__RECORDED INFORMATION__.
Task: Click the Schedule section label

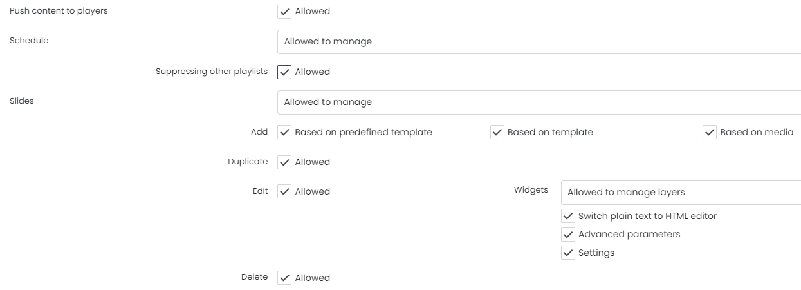Action: (x=29, y=41)
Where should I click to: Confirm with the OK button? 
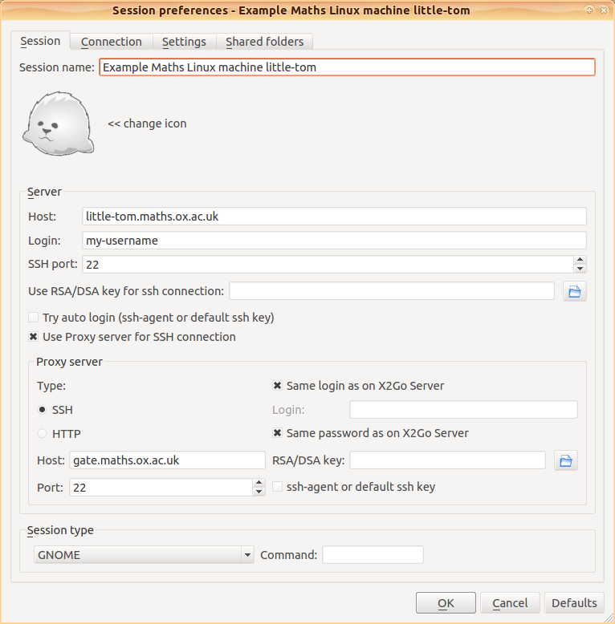pyautogui.click(x=446, y=603)
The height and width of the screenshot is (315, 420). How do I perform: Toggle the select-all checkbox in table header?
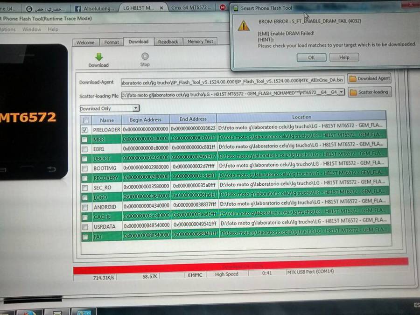click(86, 120)
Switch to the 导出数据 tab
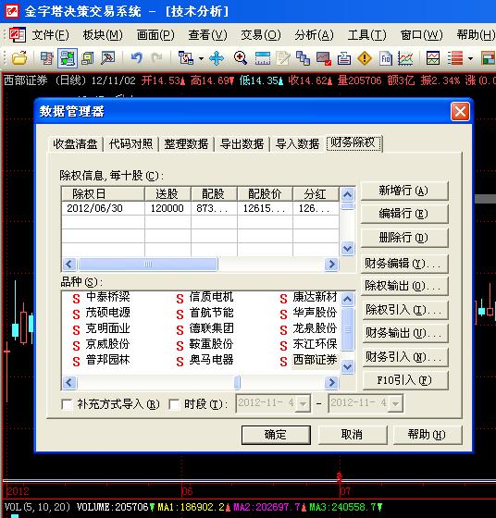This screenshot has height=518, width=496. pos(242,144)
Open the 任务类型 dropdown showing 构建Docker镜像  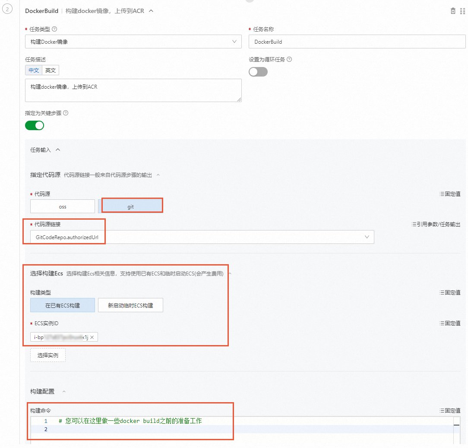point(133,42)
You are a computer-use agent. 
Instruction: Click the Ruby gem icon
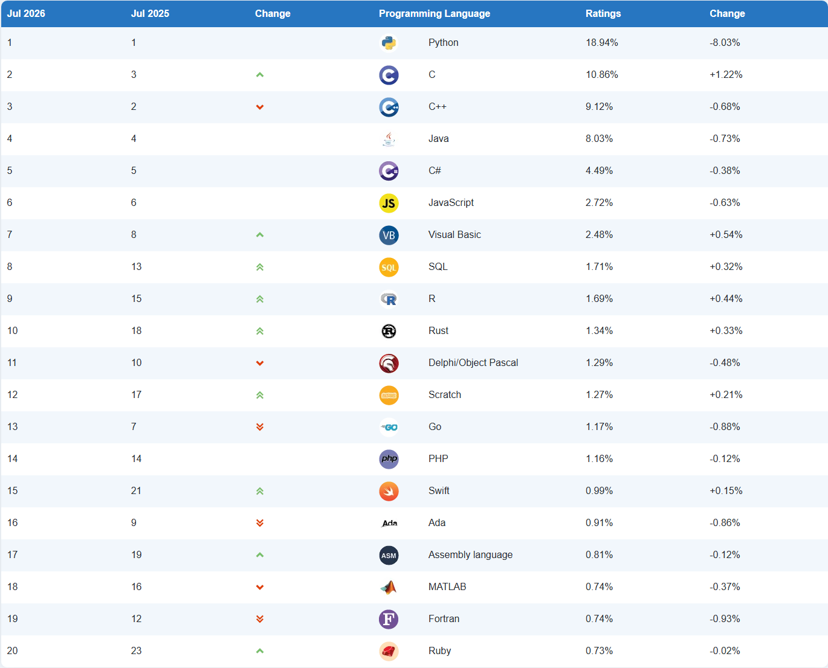[389, 651]
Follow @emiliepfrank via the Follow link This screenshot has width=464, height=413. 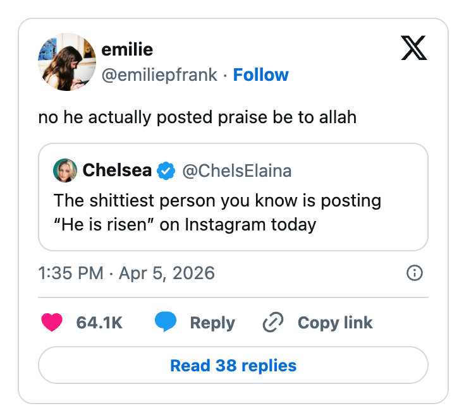[x=260, y=75]
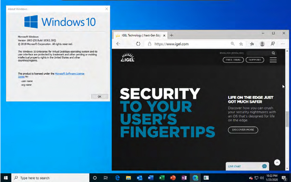Refresh the IGEL page in the browser
This screenshot has width=291, height=182.
(x=138, y=44)
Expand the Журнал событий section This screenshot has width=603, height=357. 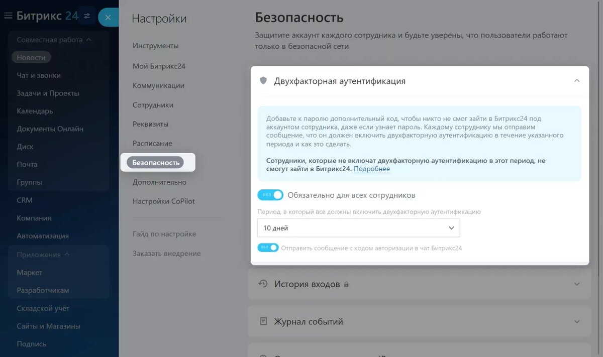click(577, 321)
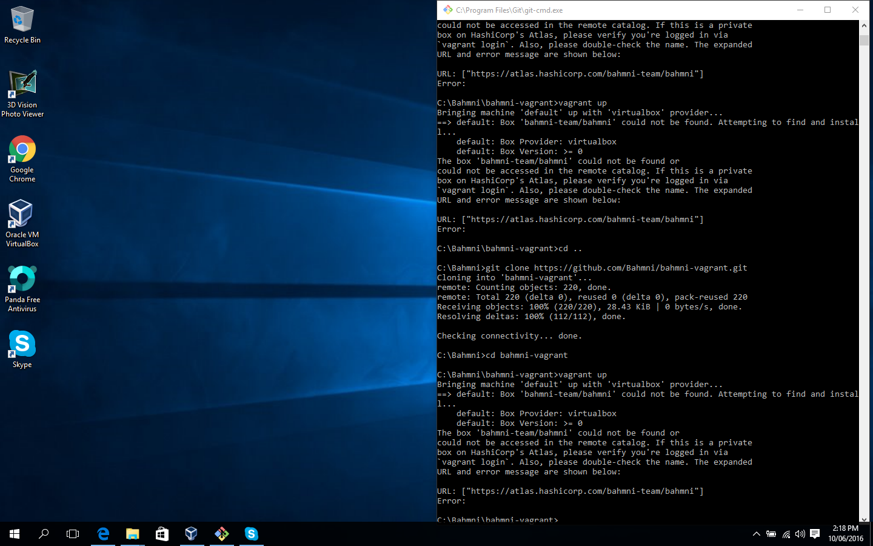This screenshot has width=873, height=546.
Task: Open the volume control in the tray
Action: (800, 534)
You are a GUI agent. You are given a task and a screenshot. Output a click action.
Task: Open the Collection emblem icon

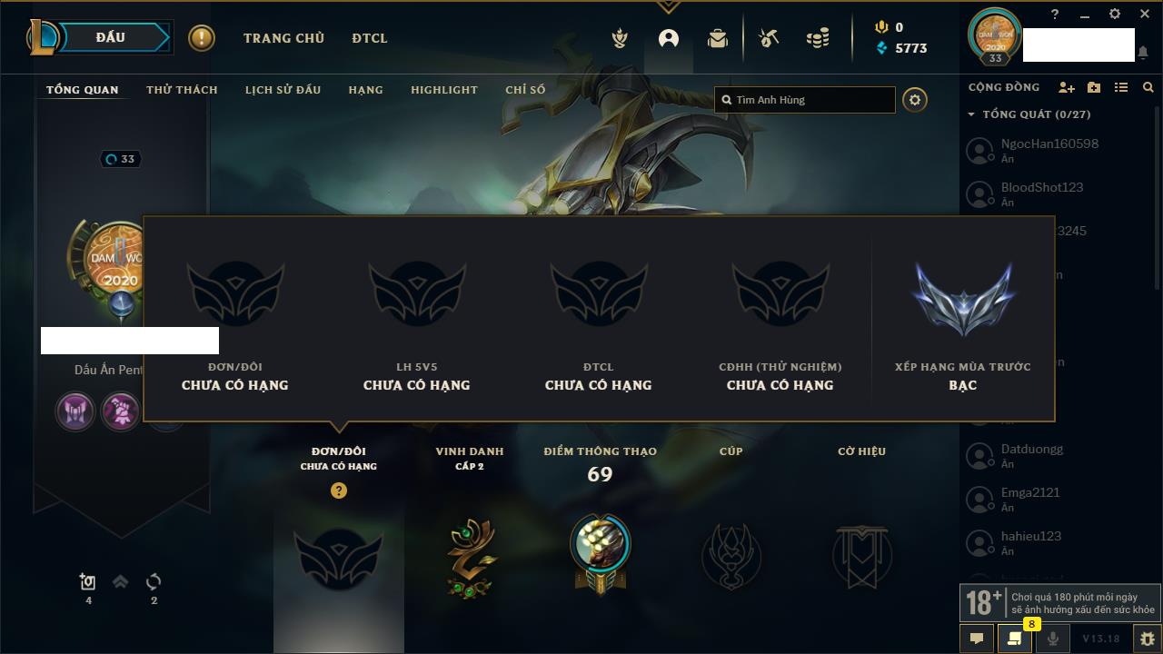[x=620, y=38]
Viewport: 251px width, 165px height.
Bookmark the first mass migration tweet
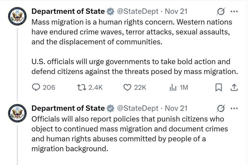[x=219, y=87]
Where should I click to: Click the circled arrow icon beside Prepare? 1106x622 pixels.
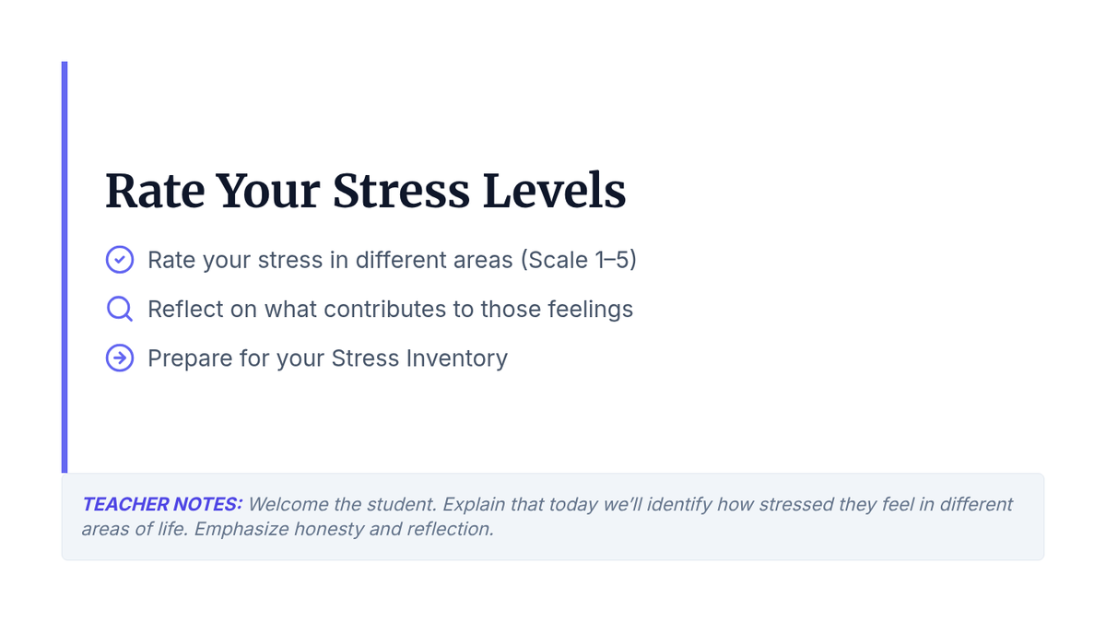point(120,358)
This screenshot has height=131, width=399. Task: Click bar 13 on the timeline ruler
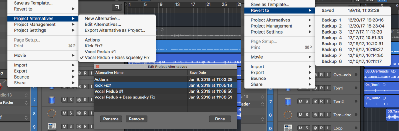coord(177,4)
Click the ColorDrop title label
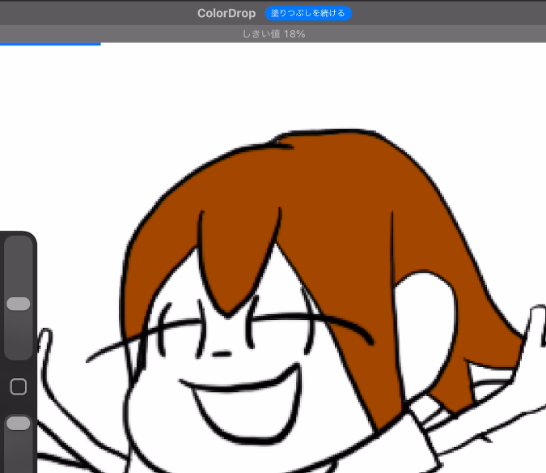 coord(226,14)
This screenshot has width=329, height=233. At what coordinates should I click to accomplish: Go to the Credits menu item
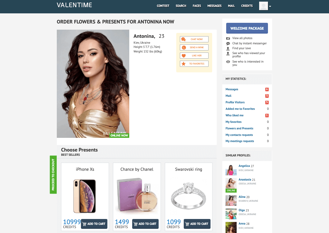tap(247, 6)
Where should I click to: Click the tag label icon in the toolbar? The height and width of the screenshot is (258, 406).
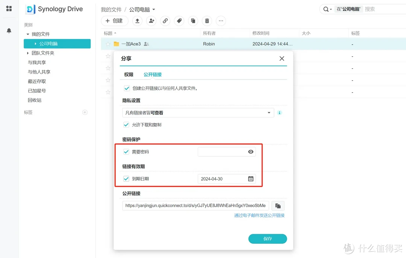click(x=179, y=21)
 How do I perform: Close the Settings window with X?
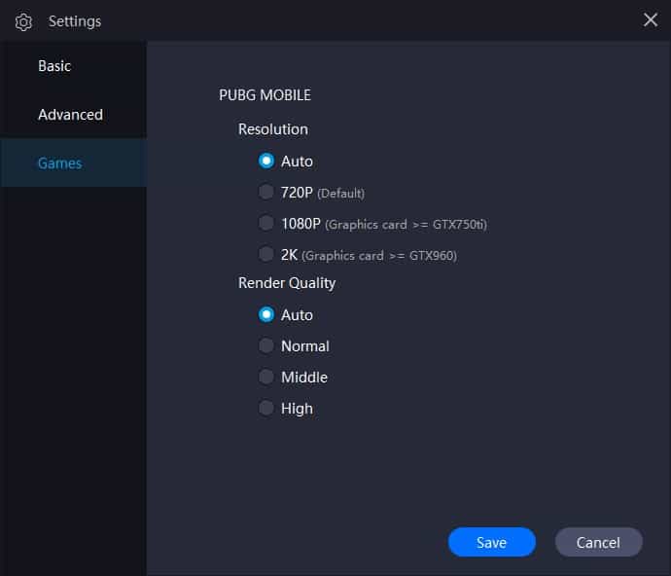650,19
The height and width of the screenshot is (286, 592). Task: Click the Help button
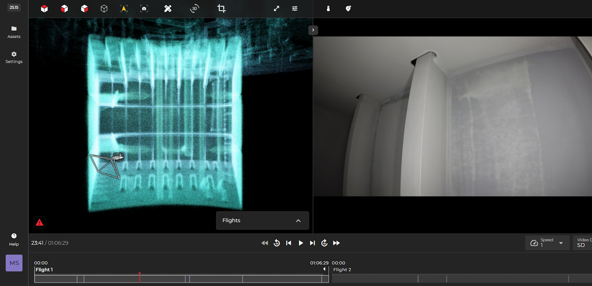(x=14, y=239)
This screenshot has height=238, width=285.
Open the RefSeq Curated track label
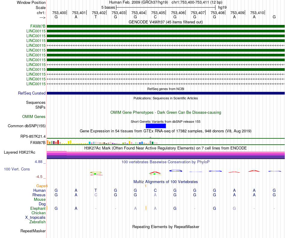32,93
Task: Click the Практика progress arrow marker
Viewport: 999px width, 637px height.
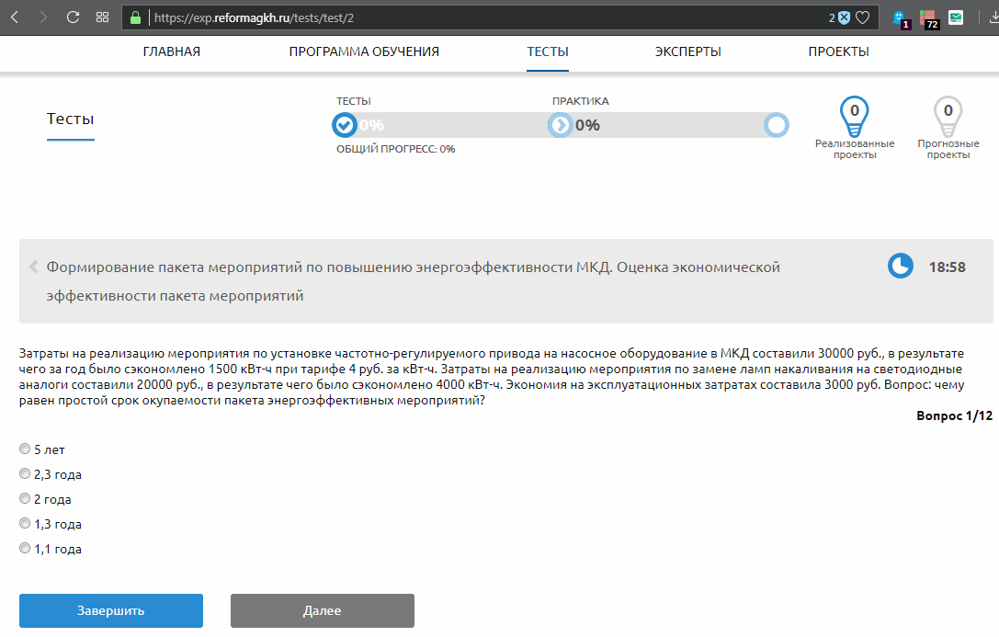Action: pos(560,125)
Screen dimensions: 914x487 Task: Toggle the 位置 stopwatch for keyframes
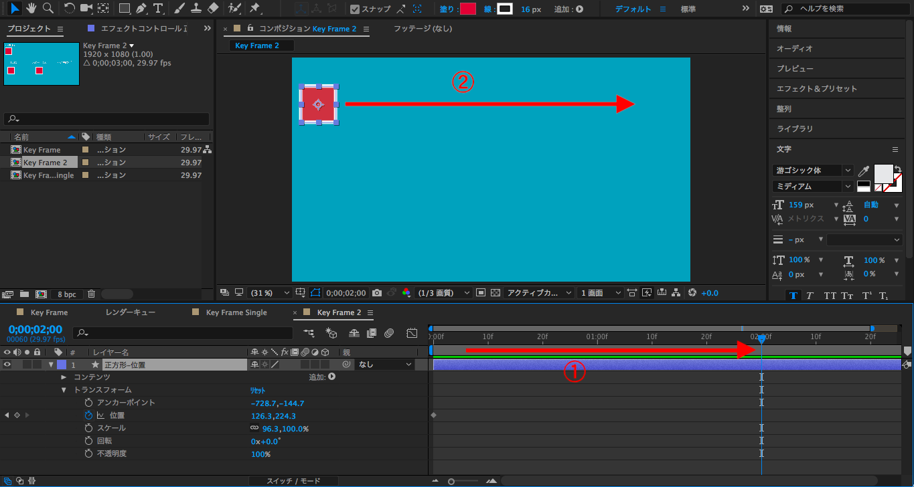click(x=88, y=415)
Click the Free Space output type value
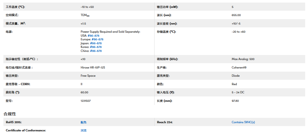The width and height of the screenshot is (306, 139). pos(88,76)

__REQUIRED ACTION__. Lines containing the word "agent": say how many there are in the material, with no other text.

__ANSWER SECTION__. 2